I sure wish I was going. Be sure to post how you do and PICS!!! I'm leaving today to go hunt opening day of inland duck in PA tomorrow.....not quite the same


----------



## ringmuskie9 (Mar 26, 2009)

Good luck... I know what you mean I cant wait til the end of the month heading to Canada


----------



## ErieAngler (Apr 15, 2006)

ringmuskie9 said:


> Good luck... I know what you mean I cant wait til the end of the month heading to Canada


Hey when the H E double hockey sticks do I get to come to Canada? You don't think I've befriended you because its fun do ya?

We need to do a trip like this guy is doing to ND.


----------



## ringmuskie9 (Mar 26, 2009)

ErieAngler said:


> Hey when the H E double hockey sticks do I get to come to Canada? You don't think I've befriended you because its fun do ya?
> 
> We need to do a trip like this guy is doing to ND.



Let me know.. I guy told me about a place in ND that is 100 bucks a day and you get 17,000acres of private land to hunt whatever you would like and this includes the lodging which is a house


----------



## I_Shock_Em (Jul 20, 2008)

ringmuskie9 said:


> Let me know.. I guy told me about a place in ND that is 100 bucks a day and you get 17,000acres of private land to hunt whatever you would like and this includes the lodging which is a house


If you ever go do that, count me in


----------



## russ9054 (May 4, 2011)

My bro lives up there. Don't waste your money its waterfowl heaven up there. Just asking to hunt usually will get you in the door. Limits in 40 minutes.


----------



## BaddFish (Jun 20, 2009)

Had a pretty good trip. A little disappointed on the ducks. I guess we worked harder then we expected to. We had to split up and take 5 different ponds in an area- that way, we kept the ducks moving. We didn't see ONE duck or goose in a feeding field. The crop fields suffered this year becouse of all the water. Its hard to scout when 1/3 of the roads are under water! I think the local birds had started to move out and the migration hadn't really started. By the 4th / 5th day we started to see more snow geese.

Pheasant hunting was alot of fun. They were everywhere. 

We shot: 63 ducks & 25 pheasants in 6 days of hunting.

The last two days we didn't chase the pheasants- we spent the afternoons scouting for the next mornings duck hunt.

The last morning (Fri) that we hunted I got my limit of 6 different ducks: mallard, widgeon, green & blue wing teal, gadwall & pintail. Very fun morning.

My dog of 1-3/4 yrs old- did excellent- all those hours of training at Buckeye paid off. 

His best retrieve was on a 200yd or so blind on a pheasant that ran.. 3 of us gave up and I planned on walking up the knoll to get him and leave... and here he comes trotting down the path at us with the pheasant in his mouth.
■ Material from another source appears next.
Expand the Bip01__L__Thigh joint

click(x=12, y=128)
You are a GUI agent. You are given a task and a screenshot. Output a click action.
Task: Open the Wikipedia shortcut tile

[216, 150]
Good times!

I'll post pics next.


----------



## BaddFish (Jun 20, 2009)




----------



## BaddFish (Jun 20, 2009)

its a nightmare getting these photos off my photo page... using photobucket is much easier. it seems i can only post one at a time...


----------



## BaddFish (Jun 20, 2009)




----------



## BaddFish (Jun 20, 2009)




----------



## ringmuskie9 (Mar 26, 2009)

Sounds like a great time... What area were you hunting?


----------



## firstflight111 (May 22, 2008)

nice hunt ... looks like fun


----------